* REQUIRED ACTION:
Transcribe exactly the lines from the first line of the records through the line containing "Task: Tap the New Activity button", and leave out every picture.

Records from a data source
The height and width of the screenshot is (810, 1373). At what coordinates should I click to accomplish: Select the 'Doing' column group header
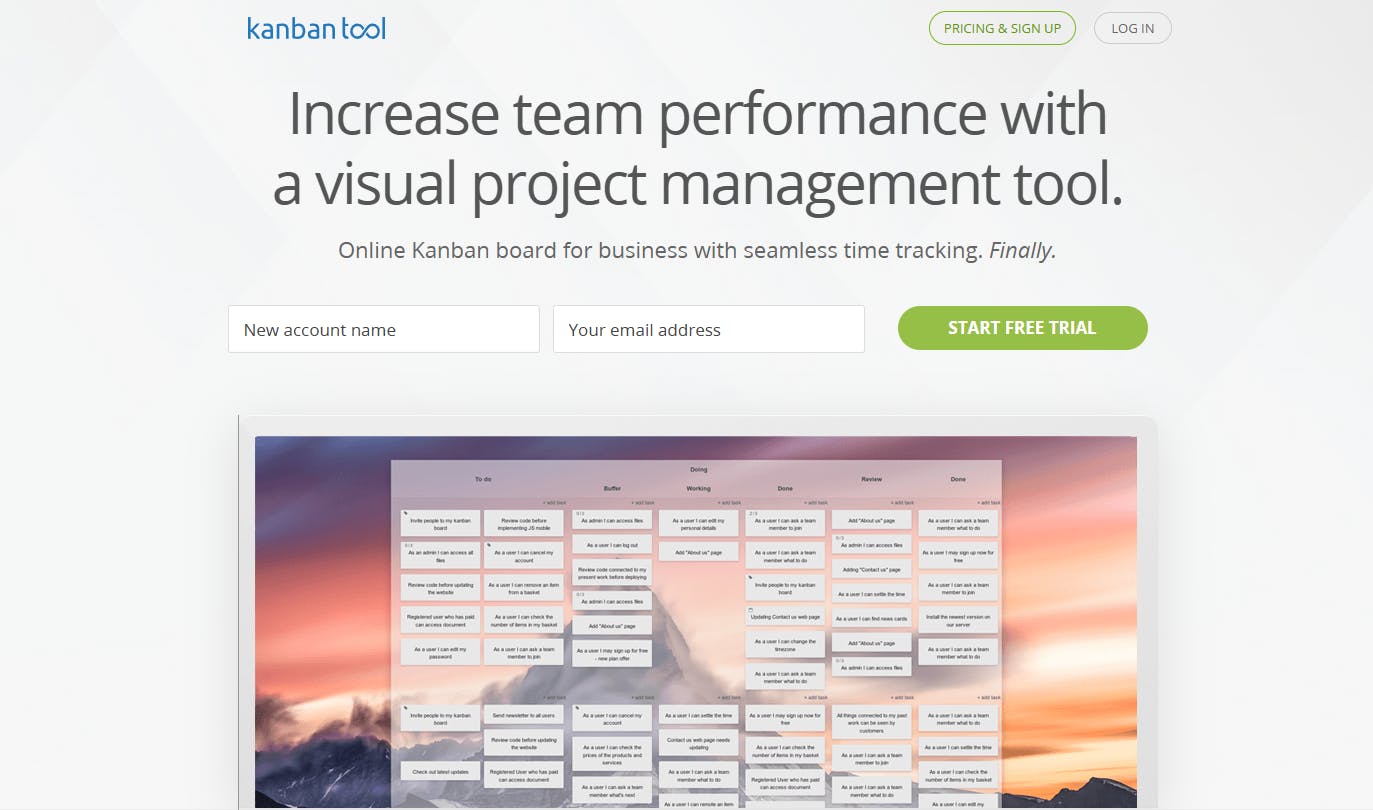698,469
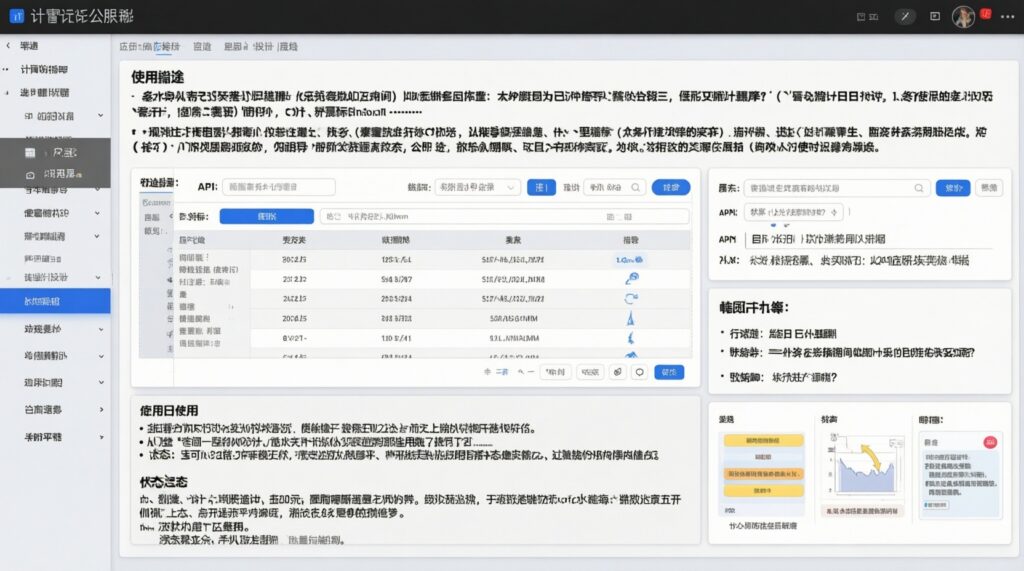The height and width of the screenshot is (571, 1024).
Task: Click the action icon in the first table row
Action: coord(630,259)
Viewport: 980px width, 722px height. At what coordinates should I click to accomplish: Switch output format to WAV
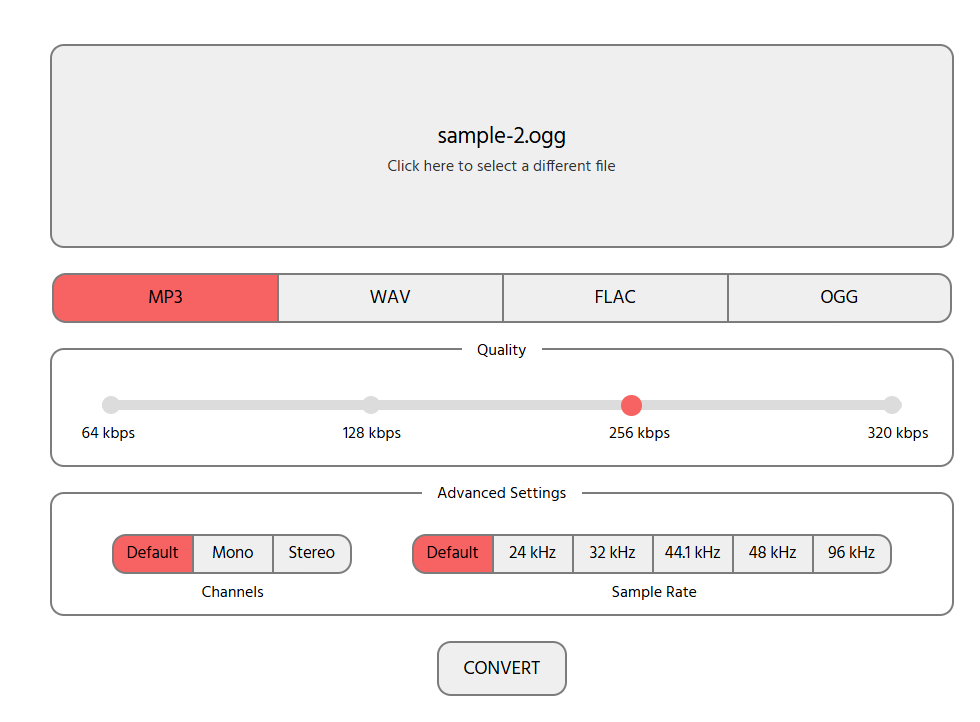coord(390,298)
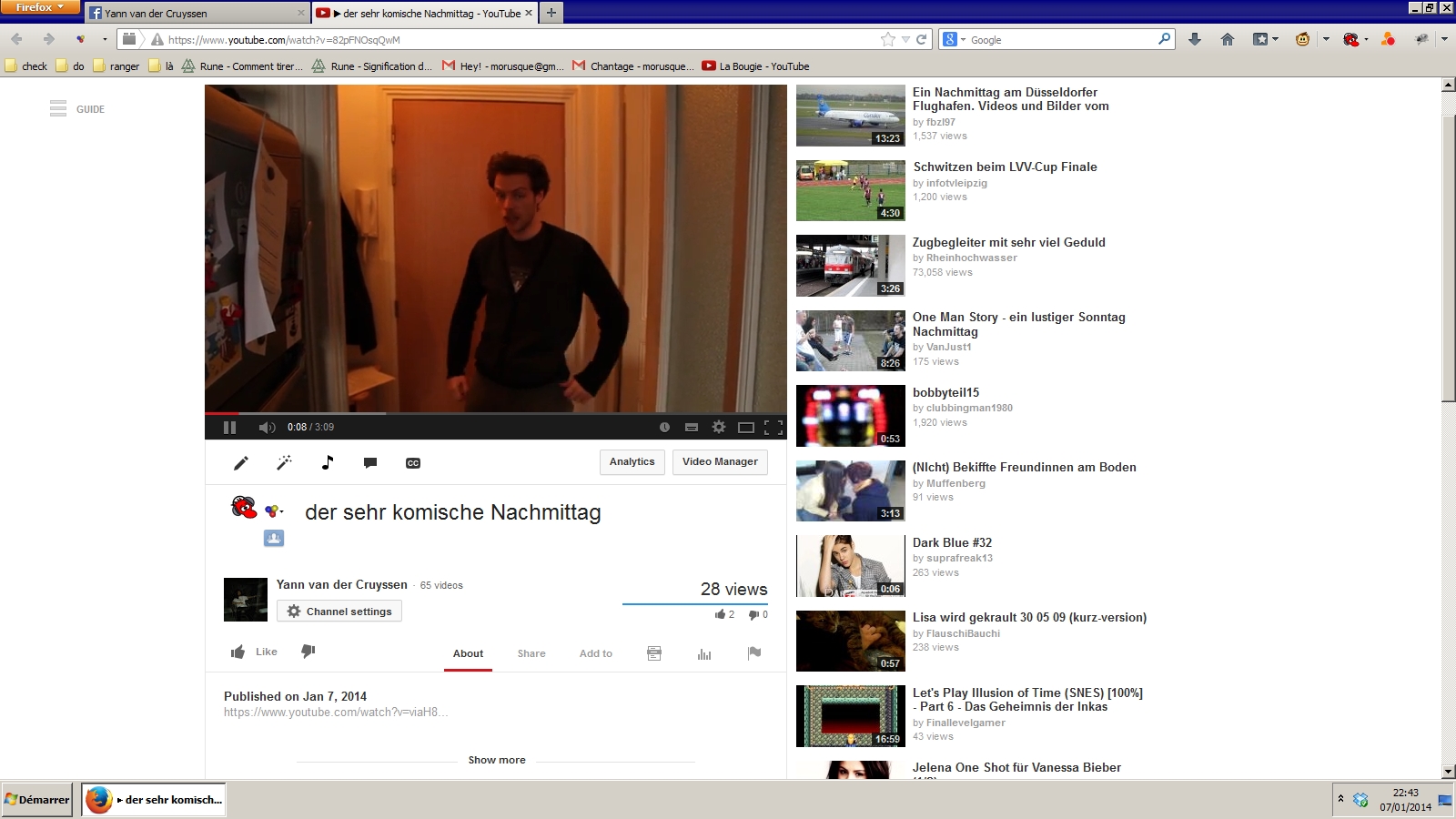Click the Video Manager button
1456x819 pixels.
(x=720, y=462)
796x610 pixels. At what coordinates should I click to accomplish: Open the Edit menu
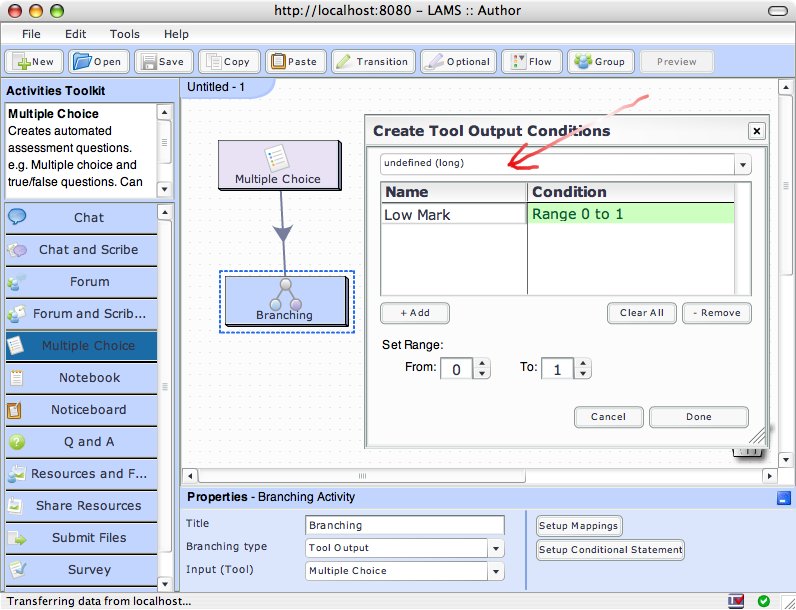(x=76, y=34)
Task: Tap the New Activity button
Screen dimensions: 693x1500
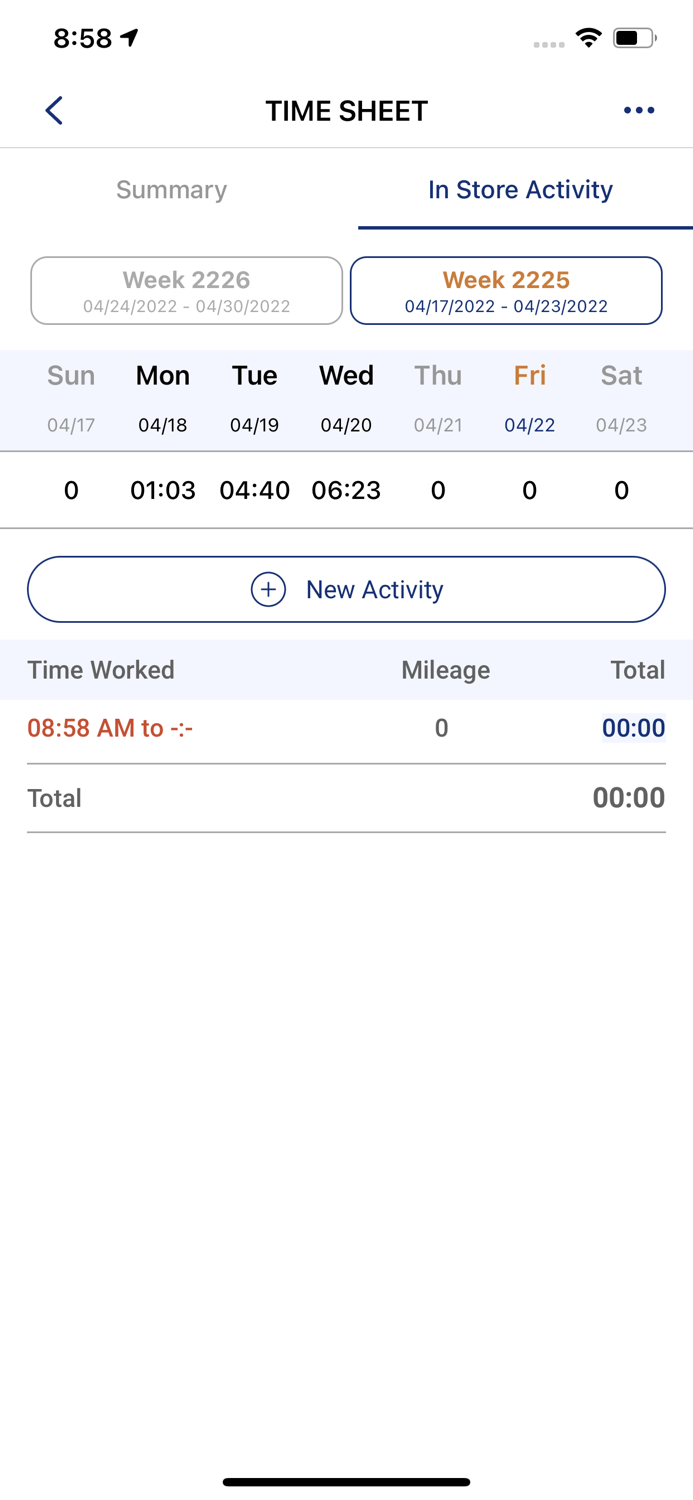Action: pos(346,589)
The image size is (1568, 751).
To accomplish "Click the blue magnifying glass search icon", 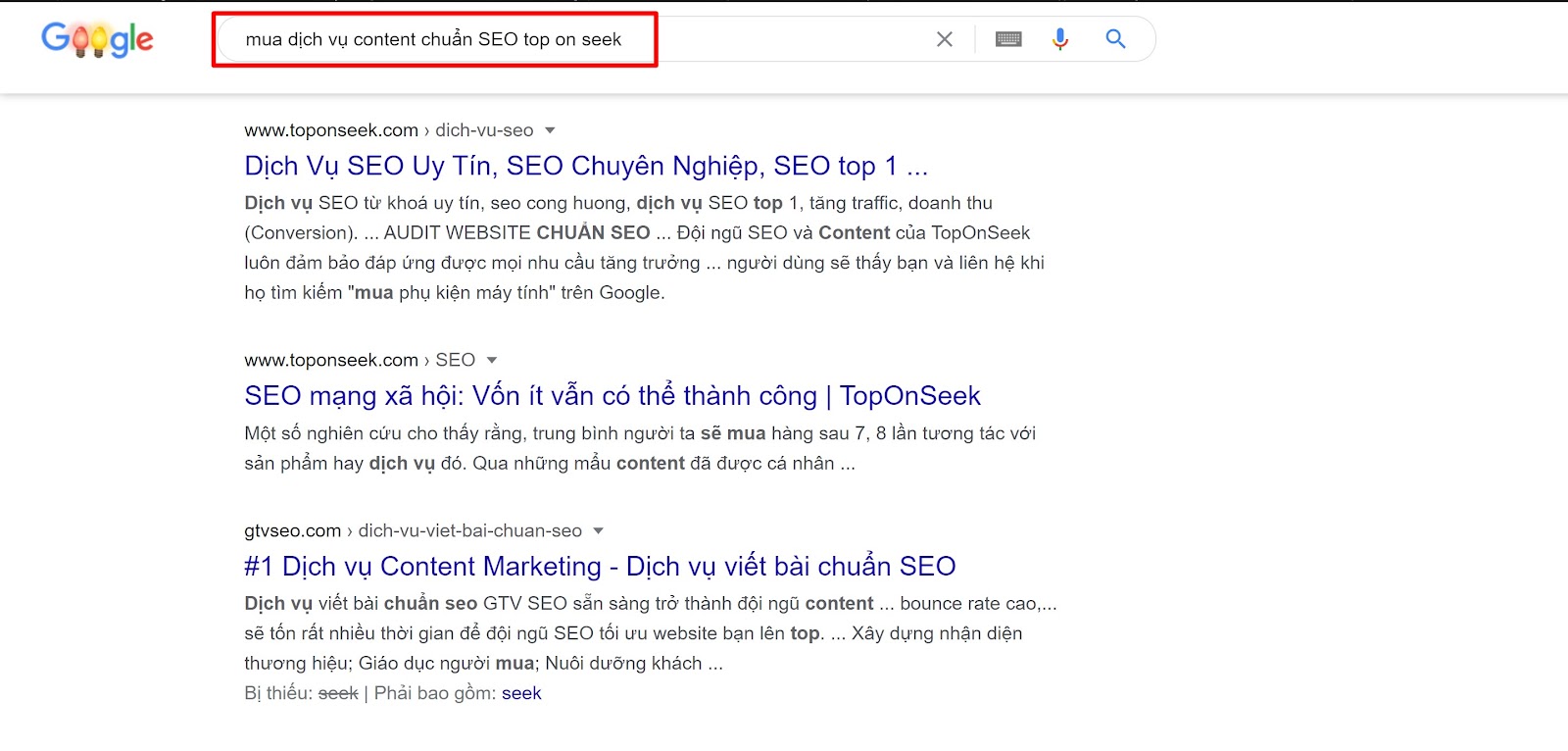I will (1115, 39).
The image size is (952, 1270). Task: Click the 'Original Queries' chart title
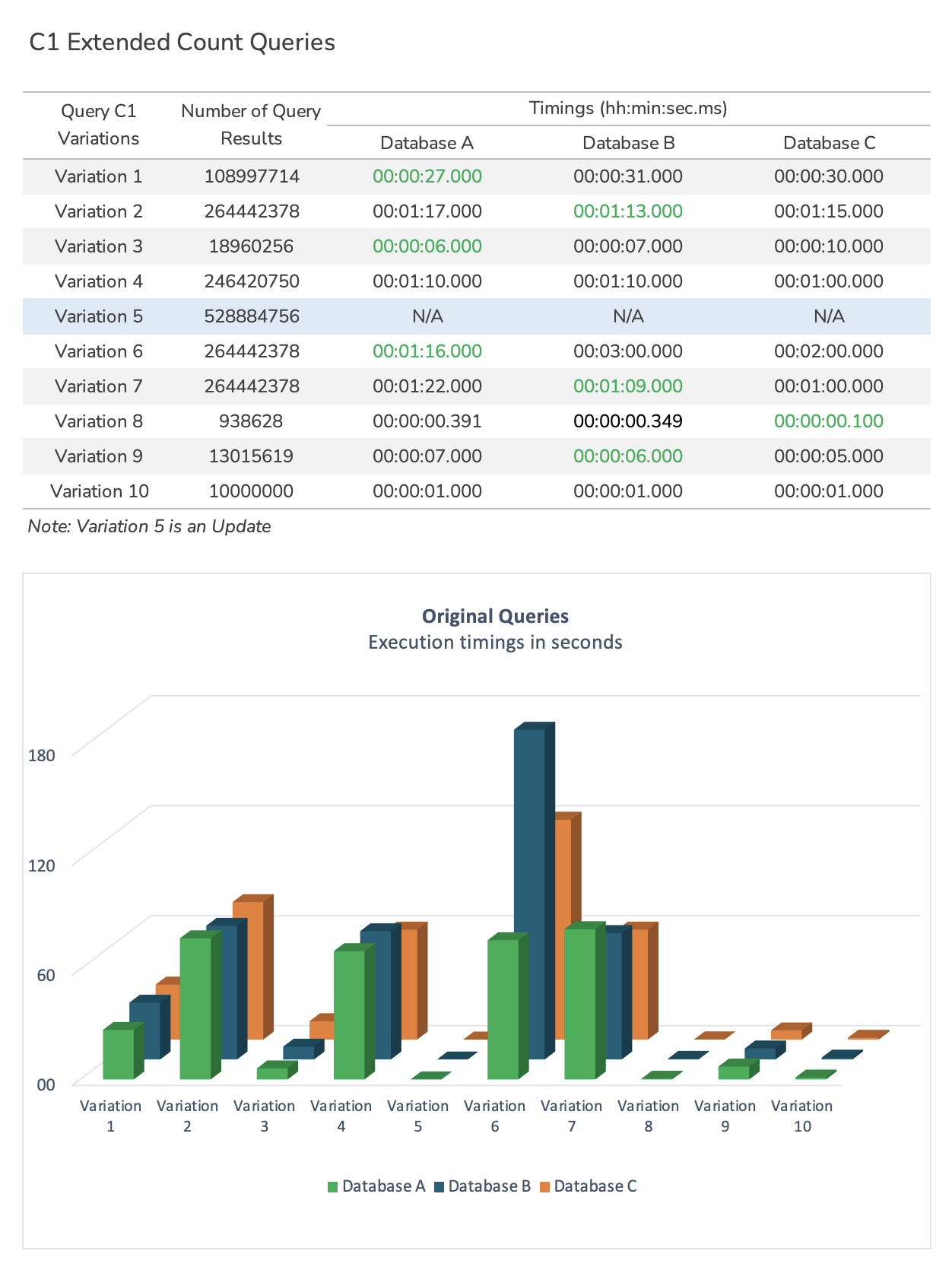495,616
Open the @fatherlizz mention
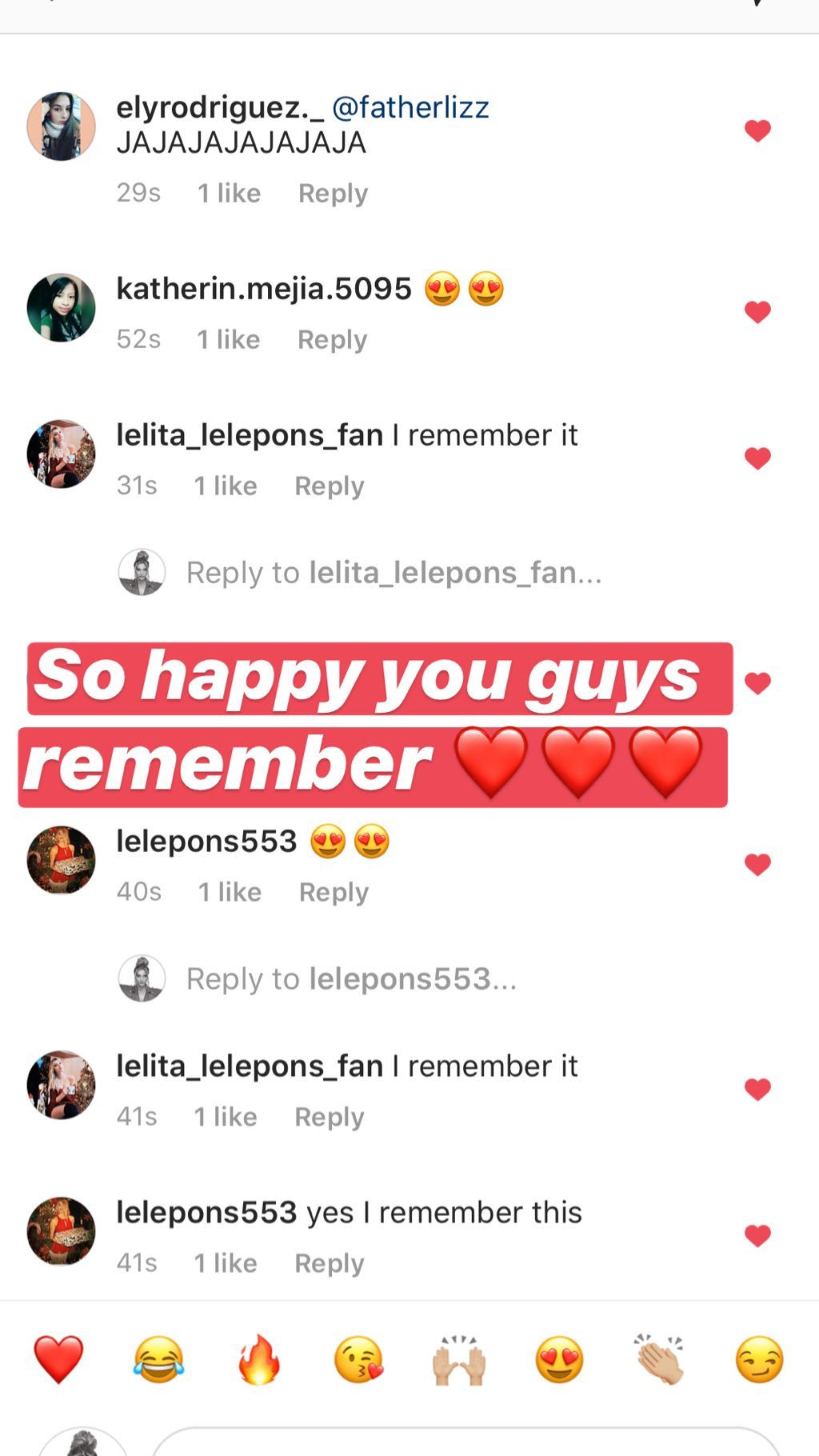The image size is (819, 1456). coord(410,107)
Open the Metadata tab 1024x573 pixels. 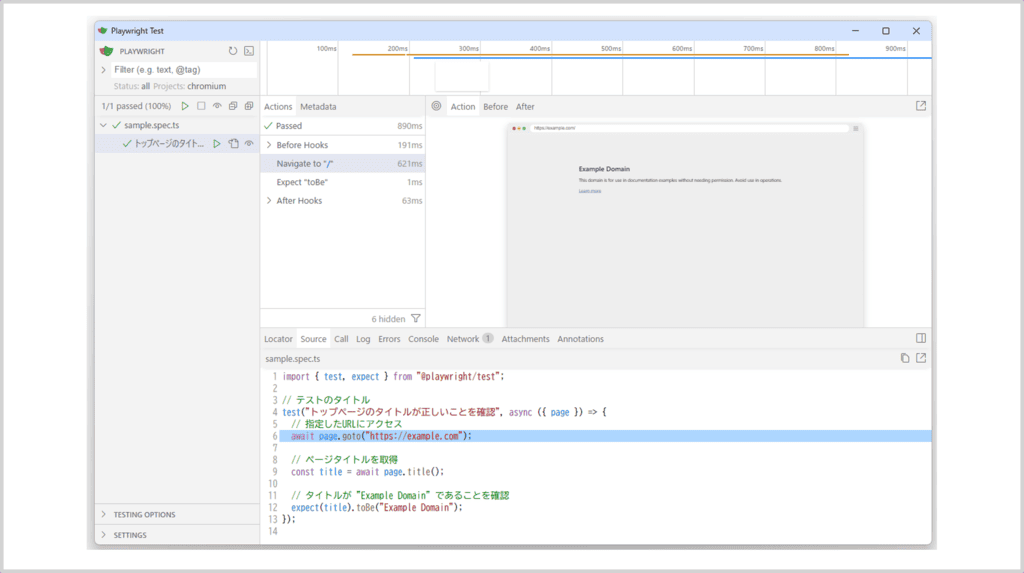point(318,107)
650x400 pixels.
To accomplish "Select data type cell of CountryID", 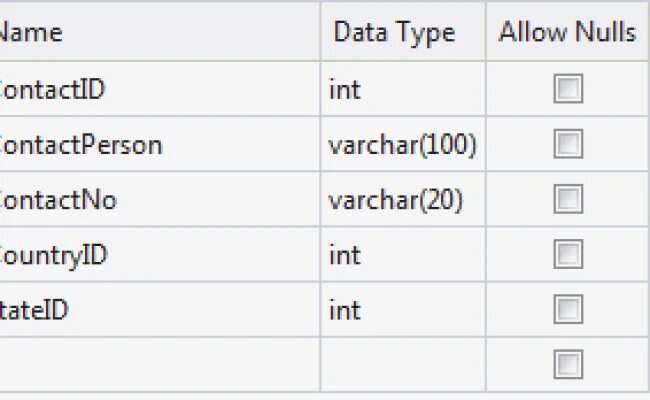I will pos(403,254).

* REPLY:
The height and width of the screenshot is (810, 1373). At what coordinates should I click to accomplish: Select the 'Doing' column group header
698,469
The height and width of the screenshot is (571, 1024).
Task: Click the action icon in the first table row
Action: coord(630,259)
Viewport: 980px width, 722px height. At what coordinates should I click to accomplish: Switch output format to WAV
coord(390,298)
Click the Video Manager button
1456x819 pixels.
(x=720, y=462)
796x610 pixels. At what coordinates should I click to accomplish: Open the Edit menu
(x=76, y=34)
Task: Tap the New Activity button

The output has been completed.